The competition selected 10 projects and the top three will receive an Eyer. “It would be very interesting if we could permanently leave a portable fundus camera with each of the 10 leagues. We’re going to work on getting sponsorship to buy the seven remaining devices,” says the doctor.

“After the Academic Leagues were selected, we spoke to ABLAO’s president Luís Sabage and realized the need to evaluate and follow up on the projects submitted. Our future goal is to increase the number of ophthalmologic leagues, medical students and patients reached by the outreach projects developed,” he explains.

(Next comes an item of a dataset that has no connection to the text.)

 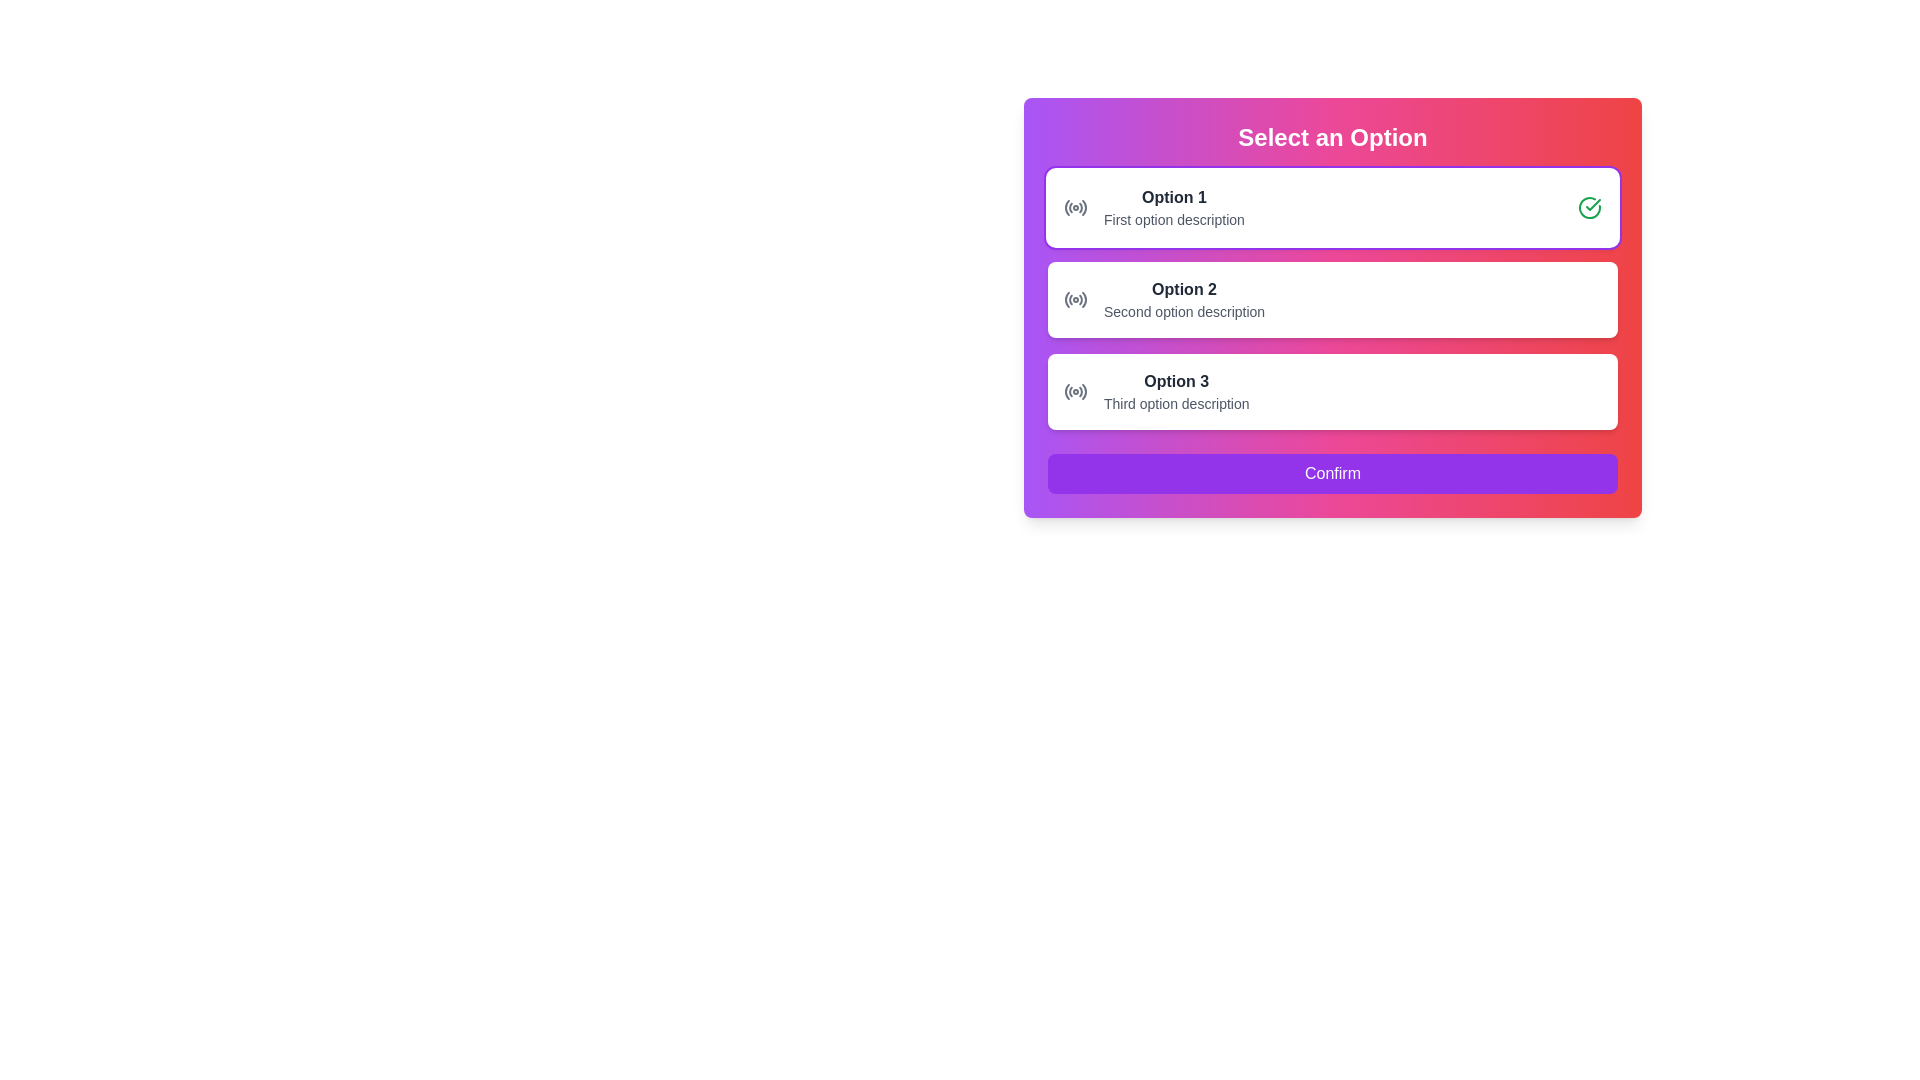 I want to click on the text label that identifies the 'Option 2' selection group, located slightly above the descriptive text for 'Option 2', so click(x=1184, y=289).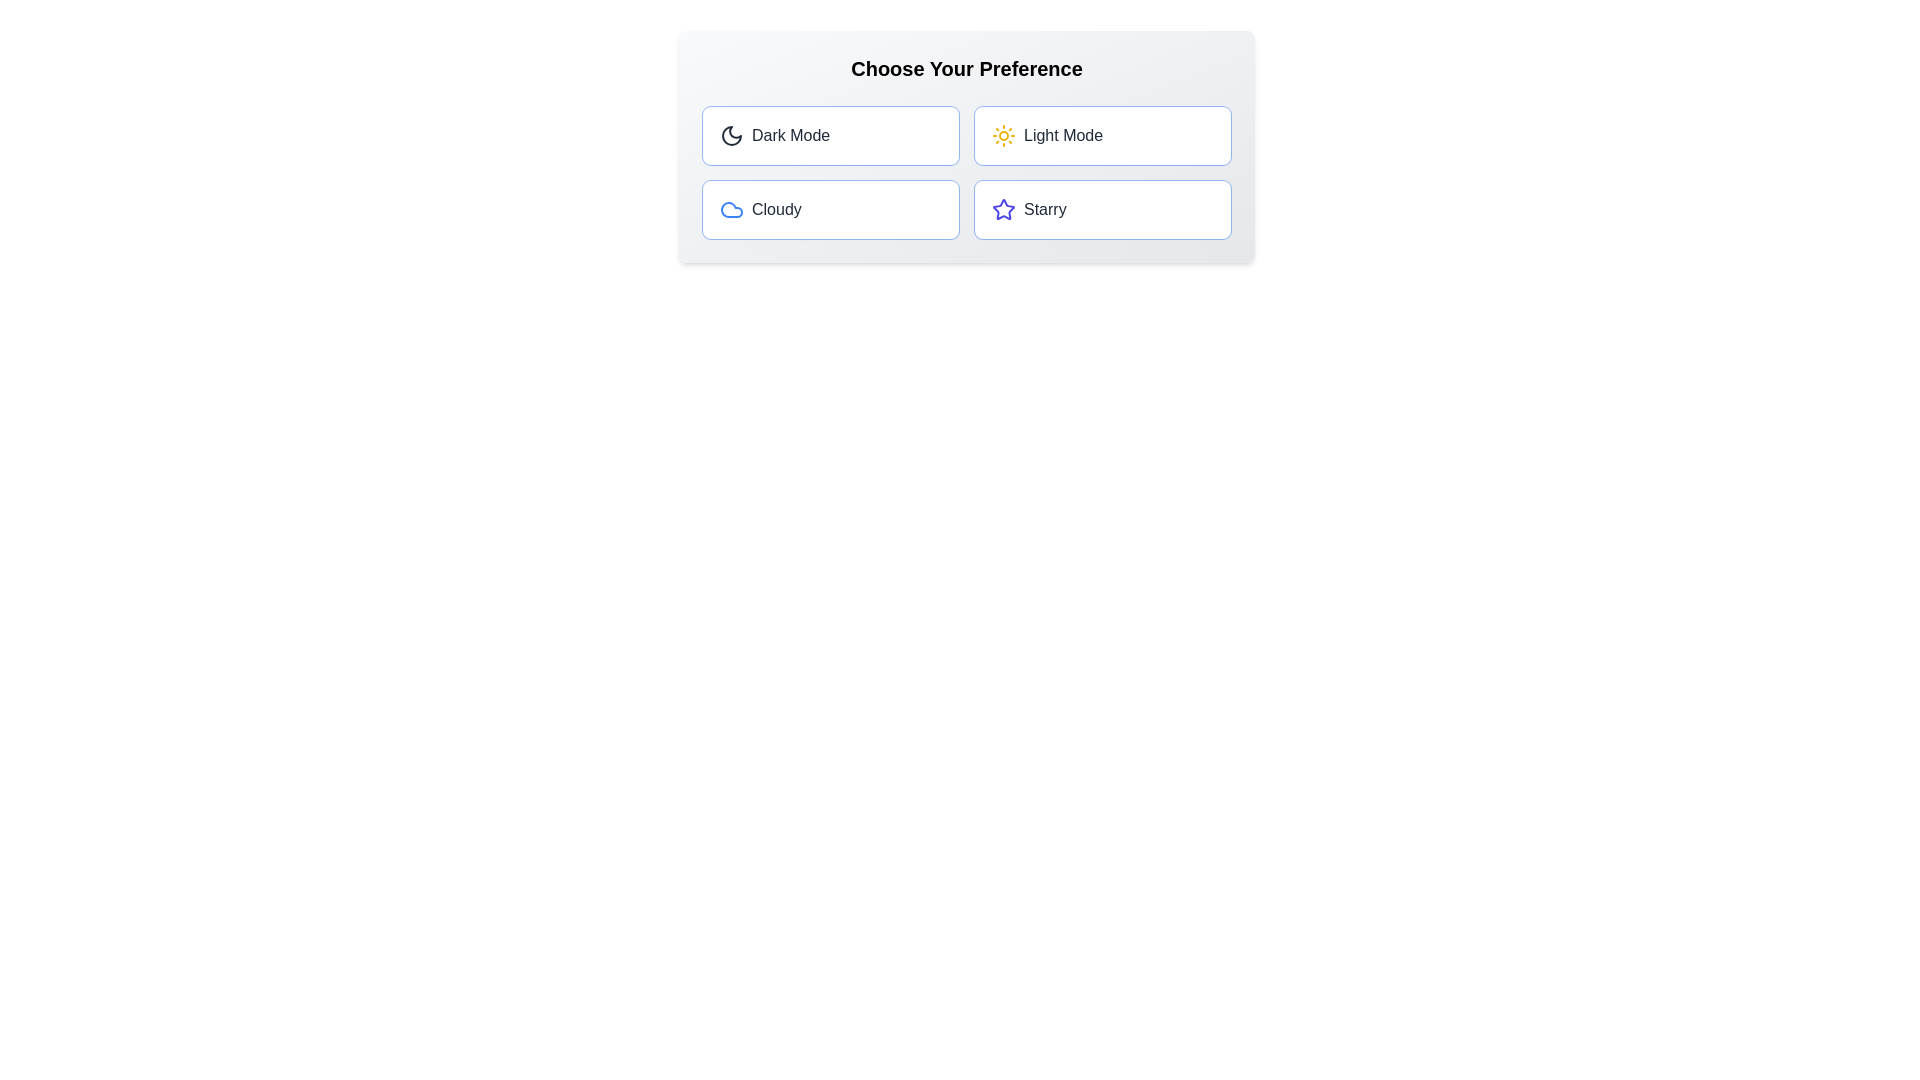 The height and width of the screenshot is (1080, 1920). Describe the element at coordinates (1046, 135) in the screenshot. I see `text of the 'Light Mode' toggle option, which includes a sun icon and the phrase 'Light Mode' in bold dark gray font, to understand its purpose` at that location.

Furthermore, based on the results obtained in the “Eyes to the Future” contest and the points for improvement found, Gameiro intends to structure an online ophthalmology course for medical students and general practitioners, covering basic eye examination techniques, the use of artificial intelligence platforms and the interpretation of retinography images.

The doctor points out that traditional equipment for evaluating the fundus of the eye, such as fundoscopy performed with an indirect ophthalmoscope and condenser lens, is relatively difficult to handle, requires lengthy training, has a learning curve and depends on the examiner for evaluation. Besides, most of the time it doesn’t allow photographic recording of the retina for later discussion and review.

Alternatively, there is the conventional fundus camera. However, it is expensive to purchase. “Capturing images of the retina is extremely important for more accurate assessment and for monitoring the disease and treatment. It also plays a fundamental role in the training of new professionals through the presentation and discussion of findings in a group, allowing students and doctors to compare their exams and review the results,” he says.

The Eyer portable fundus camera is an extremely advantageous option in several aspects:

  • It makes it easy to capture high-quality images of the retina without much prior training;
  • Lightweight and small (it fits in the palm of your hand);
  • It does not require specialized labor;
  • Relatively more affordable than a traditional fundus camera;
  • It is non-mydriatic, shortening the examination time and avoiding possible adverse effects (visual discomfort, photophobia, keratitis and increased intraocular pressure);
  • Through telemedicine, it sends the images to the cloud, enabling remote diagnosis.

For Gameiro, the Eyer can have a significant impact on medical education. “The device can be used by medical students as a practical learning opportunity, demonstrating clinical cases and monitoring the progression of eye diseases over time, as well as stimulating interactive discussions between students and teachers, encouraging research projects and cases and facilitating access to and recording of a wide variety of cases,” he points out.

The equipment also has on-board artificial intelligence, which can be a reliable and cost-effective option for screening retinal and optic nerve pathologies using algorithms built on extensive databases.

“These algorithm models are able to predict the risk of alteration and thus notify the examiner of the need for follow-up with a more qualified specialist. In this way, the use of AI, together with deep learning and telemedicine, can represent an effective long-term solution for screening and monitoring patients in primary health care,” he concludes.

About the Eyer

Retinógrafo Portátil Eyer mostrando a imagem de uma retinografia colorida nas mãos de um médico.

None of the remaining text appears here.